Provided data:
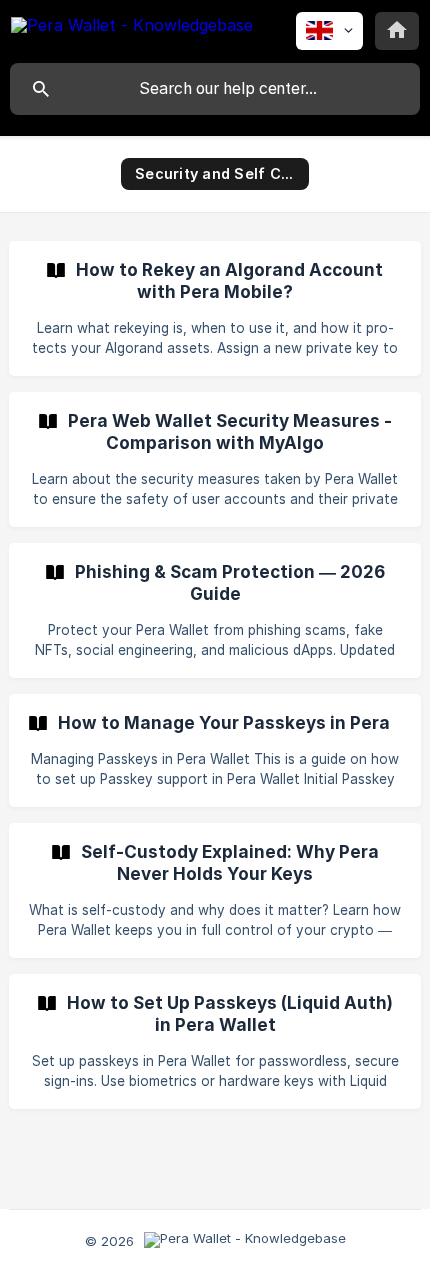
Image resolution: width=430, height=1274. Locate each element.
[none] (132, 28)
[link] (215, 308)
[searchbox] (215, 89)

* * *

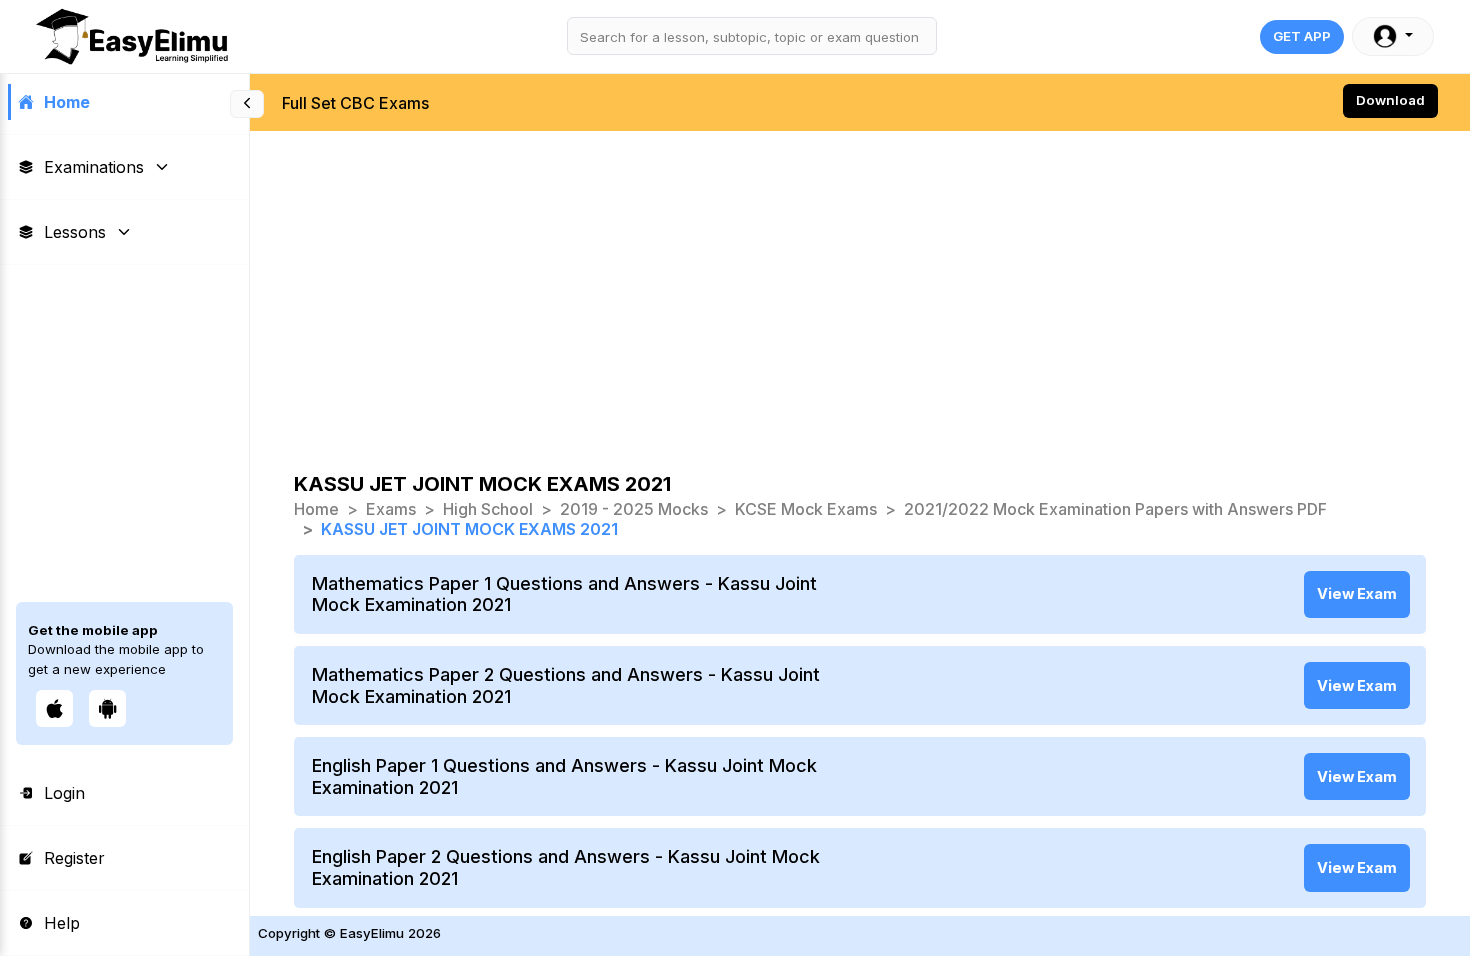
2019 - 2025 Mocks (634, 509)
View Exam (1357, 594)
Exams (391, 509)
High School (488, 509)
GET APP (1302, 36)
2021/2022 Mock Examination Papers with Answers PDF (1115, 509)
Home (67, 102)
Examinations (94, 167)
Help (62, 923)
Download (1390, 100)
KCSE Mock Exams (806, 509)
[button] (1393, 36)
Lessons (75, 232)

* * *

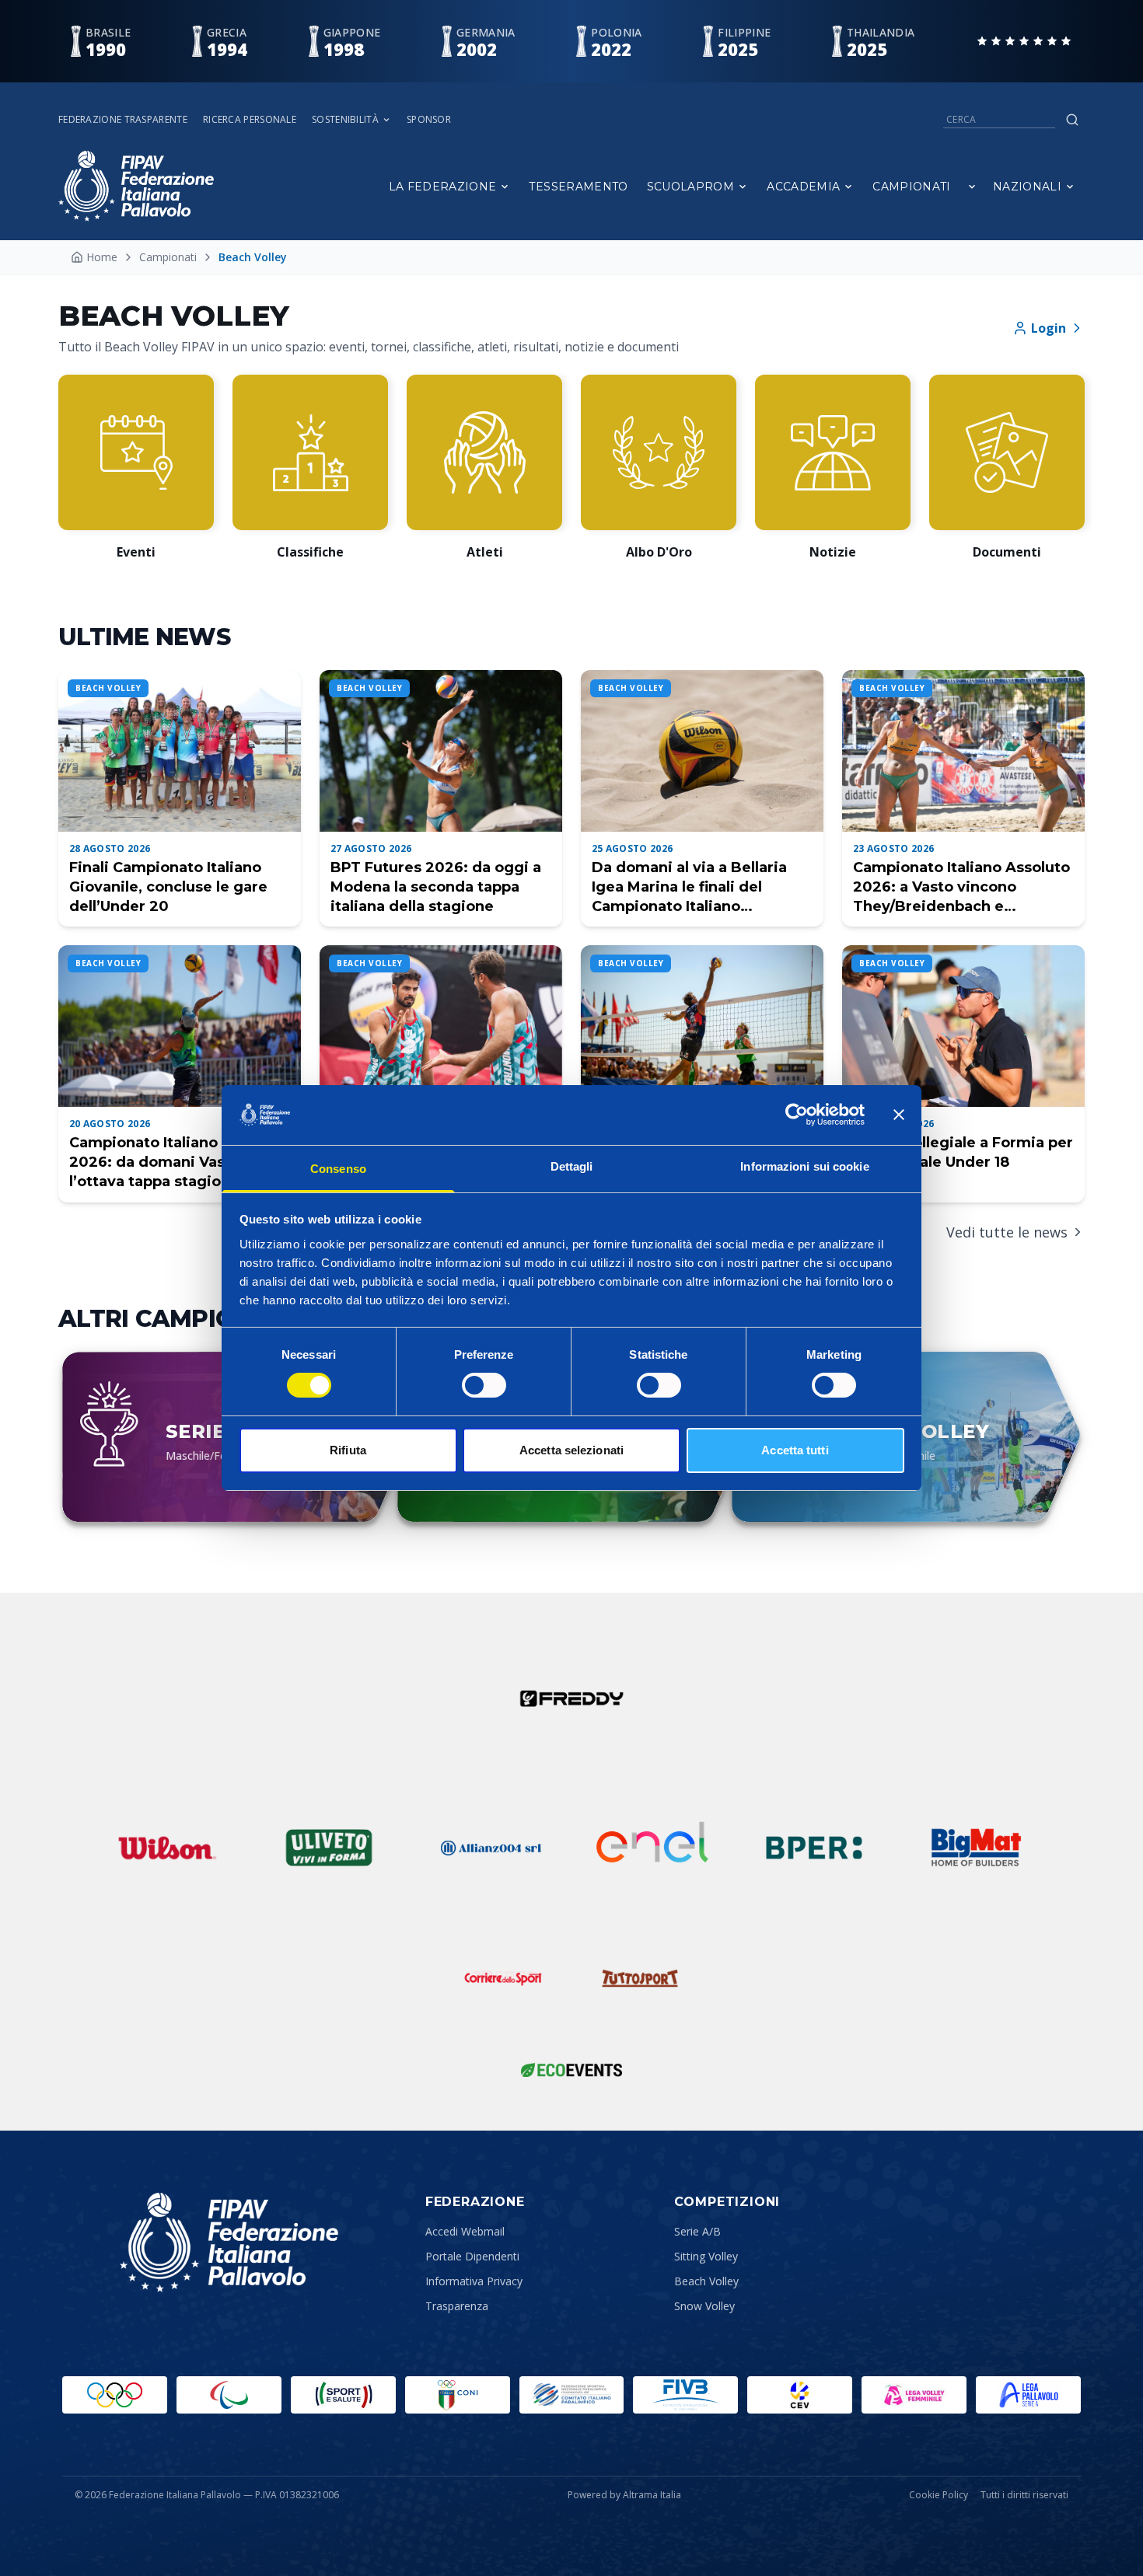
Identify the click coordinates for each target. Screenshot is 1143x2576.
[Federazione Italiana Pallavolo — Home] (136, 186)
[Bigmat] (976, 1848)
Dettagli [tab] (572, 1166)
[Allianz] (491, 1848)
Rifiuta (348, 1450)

Problem details: Reproduce the lines above, beginning at the line with "Image resolution: width=430, height=1274." and stopping after the line with "[searchbox] (215, 89)", exactly as they are.

Response box:
Image resolution: width=430, height=1274. Locate each element.
[none] (132, 28)
[link] (215, 308)
[searchbox] (215, 89)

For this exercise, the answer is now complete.